These activities could form a local history and geography follow up to the QCA Unit 17: What are we remembering on Remembrance Day.

Most areas have some form of commemorative monument, often a war memoria,l to remember those who died in the First and Second World Wars. Children may be taken to visit this while studying Unit 17.

The Unit also provides an opportunity to look at why and how important events are commemorated by people in Britain and the wider world. There are important links here with current conflicts where family members may be involved and sometimes whole families have fled from hostilities.

Key Question: What monuments do we have in our area which remind us about people and events in the past?

Learning Objective

  • Understand what the word ‘commemorative’ and ‘monument’ mean
  • Identifying monuments in the locality which record past events
  • Using the Images in England website to find other commemorative monuments in our district/areaWar memorial, Westbury, Bristol, IoE number 379780, © Mr Cyril N. Chapman LRPS


Access to the internet, Imperial War Museum website, English Heritage Adopt a Monument local history resource etc.

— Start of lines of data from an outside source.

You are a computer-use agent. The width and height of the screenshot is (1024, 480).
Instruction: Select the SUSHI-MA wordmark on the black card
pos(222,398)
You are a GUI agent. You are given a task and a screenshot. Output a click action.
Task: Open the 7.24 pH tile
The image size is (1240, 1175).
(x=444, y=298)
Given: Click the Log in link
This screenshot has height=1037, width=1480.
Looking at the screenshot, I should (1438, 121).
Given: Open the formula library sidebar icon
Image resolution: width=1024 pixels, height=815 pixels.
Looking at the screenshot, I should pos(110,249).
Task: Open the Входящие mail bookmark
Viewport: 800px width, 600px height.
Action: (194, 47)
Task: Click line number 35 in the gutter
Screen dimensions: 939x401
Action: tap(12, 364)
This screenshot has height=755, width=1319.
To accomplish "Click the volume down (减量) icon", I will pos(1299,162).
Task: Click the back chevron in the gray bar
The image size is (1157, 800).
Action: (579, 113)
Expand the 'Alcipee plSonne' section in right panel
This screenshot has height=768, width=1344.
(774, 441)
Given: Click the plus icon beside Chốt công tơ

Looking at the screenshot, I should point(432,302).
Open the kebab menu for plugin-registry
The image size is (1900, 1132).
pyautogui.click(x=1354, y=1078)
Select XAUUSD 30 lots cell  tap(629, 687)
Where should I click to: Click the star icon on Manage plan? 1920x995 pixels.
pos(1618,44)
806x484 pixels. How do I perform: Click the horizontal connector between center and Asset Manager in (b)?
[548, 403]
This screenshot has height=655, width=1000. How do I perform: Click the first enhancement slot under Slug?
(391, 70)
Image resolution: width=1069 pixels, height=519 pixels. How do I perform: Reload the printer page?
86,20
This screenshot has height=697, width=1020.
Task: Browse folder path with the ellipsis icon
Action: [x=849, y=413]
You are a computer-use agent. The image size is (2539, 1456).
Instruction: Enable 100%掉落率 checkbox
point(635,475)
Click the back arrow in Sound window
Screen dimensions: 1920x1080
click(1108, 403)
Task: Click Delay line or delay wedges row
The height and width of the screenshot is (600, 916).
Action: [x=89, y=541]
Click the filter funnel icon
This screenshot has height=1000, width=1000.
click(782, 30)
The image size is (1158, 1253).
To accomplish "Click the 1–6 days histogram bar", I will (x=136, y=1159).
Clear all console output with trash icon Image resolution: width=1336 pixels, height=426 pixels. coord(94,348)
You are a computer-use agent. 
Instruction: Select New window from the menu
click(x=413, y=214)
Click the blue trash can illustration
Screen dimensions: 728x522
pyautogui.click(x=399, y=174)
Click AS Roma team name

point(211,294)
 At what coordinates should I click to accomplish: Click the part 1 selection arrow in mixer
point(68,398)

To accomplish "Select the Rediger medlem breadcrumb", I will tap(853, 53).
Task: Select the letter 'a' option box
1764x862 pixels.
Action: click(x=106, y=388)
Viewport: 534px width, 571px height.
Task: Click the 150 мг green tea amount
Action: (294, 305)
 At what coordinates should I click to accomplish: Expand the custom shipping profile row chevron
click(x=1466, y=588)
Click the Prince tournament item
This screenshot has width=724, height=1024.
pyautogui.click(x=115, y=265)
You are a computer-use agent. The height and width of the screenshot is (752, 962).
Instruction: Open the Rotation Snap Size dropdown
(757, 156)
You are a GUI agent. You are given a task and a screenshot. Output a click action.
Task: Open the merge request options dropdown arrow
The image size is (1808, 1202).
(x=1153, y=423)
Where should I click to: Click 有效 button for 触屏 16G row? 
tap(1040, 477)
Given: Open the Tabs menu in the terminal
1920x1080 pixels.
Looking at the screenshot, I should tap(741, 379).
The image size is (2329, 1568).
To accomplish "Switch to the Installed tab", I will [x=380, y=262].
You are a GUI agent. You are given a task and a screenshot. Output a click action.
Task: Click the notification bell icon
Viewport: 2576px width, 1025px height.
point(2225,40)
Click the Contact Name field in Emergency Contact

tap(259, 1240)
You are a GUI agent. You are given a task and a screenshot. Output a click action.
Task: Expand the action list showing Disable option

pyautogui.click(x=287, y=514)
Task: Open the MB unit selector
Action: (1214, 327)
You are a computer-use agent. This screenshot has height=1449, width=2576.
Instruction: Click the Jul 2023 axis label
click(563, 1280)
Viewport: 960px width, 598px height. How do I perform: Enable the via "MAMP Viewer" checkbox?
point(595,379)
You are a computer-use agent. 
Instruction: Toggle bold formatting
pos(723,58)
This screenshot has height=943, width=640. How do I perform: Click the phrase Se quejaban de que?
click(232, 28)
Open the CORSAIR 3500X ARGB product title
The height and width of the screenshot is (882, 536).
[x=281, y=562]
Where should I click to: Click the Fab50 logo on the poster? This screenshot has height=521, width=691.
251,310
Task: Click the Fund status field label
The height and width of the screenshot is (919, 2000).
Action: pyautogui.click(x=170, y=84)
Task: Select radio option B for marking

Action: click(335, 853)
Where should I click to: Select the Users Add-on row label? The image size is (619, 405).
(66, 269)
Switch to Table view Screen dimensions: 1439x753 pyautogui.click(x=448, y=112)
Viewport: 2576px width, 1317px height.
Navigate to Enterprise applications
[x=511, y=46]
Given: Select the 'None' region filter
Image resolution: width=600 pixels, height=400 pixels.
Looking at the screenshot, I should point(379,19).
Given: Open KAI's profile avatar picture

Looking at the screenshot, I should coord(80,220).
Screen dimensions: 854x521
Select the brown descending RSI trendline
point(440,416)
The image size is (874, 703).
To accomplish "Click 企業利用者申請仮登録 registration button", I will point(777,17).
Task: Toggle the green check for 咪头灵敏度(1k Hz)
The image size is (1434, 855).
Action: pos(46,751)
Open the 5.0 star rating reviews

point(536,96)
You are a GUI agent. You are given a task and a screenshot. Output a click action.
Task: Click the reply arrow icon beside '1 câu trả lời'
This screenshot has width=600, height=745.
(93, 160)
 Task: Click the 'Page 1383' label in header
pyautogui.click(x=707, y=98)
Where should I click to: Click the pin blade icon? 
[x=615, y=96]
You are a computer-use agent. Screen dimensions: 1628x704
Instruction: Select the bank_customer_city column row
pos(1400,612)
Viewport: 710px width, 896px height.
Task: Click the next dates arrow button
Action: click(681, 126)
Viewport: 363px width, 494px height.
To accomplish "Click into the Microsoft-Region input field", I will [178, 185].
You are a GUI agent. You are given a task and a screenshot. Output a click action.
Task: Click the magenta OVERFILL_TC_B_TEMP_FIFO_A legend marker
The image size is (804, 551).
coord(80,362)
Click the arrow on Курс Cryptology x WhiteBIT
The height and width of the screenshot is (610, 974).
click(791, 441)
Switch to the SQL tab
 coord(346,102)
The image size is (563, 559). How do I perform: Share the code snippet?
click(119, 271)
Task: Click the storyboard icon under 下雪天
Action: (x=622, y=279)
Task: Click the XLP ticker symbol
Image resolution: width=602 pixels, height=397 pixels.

Local photographs of war memorials, churches, fountains, house plaques etc


Pre-lesson task

  • Prepare a display of photographs taken in the immediate locality of the school which can be seen as reminding children of the past
  • Children who are regular church goers may be very familiar with gravestones which provide a commemoration of people who may have lived a very long time ago
  • Ask children if they can recognise where photographs have been taken
  • Ideally children should have the opportunity both before and after the lesson of looking and touching some of these memorials
Teaching and learning activities

War memorial, Stanley Road, Bootle, Merseyside, IoE number 216422, © Mr Philip Pye

  1. Ask children to tell you where in the area they can find a building or plaque which ‘commemorates’ an event and/or people in the past.
    • Use the words ‘commemorate’ and ‘monument’.Make a title for the display using the key words ‘commerate’ and ‘monument’. This will also aid the search later.
    • Some children may mention family gravestones
    • Local baths, libraries and road signs may record people and events in the past. They may be named after local dignitaries or may have a plaque on the inside to identify when the building was opened and by whom. Many schools have this as well.
    • Record the type of commemorations the children identify and suggest ones they may have missed
  2. Use the interactive whiteboard to visit the Images of England site. Demonstrate how to use the Quick Search to find commemorative buildings which have been identified as being particularly special in a district in their county.
  3. Print out and display some of these monuments. Some areas have very few, if any.
    • Ask children to suggest some local memorials which they feel should be on the website. What reasons do they give for the choice; age, meaning for them, number of people for whom the commemoration is made, attractiveness and/or usefulness of building
  4. Give the children the opportunity to engage in a search themselves. Again a word bank can provide support for unfamiliar words.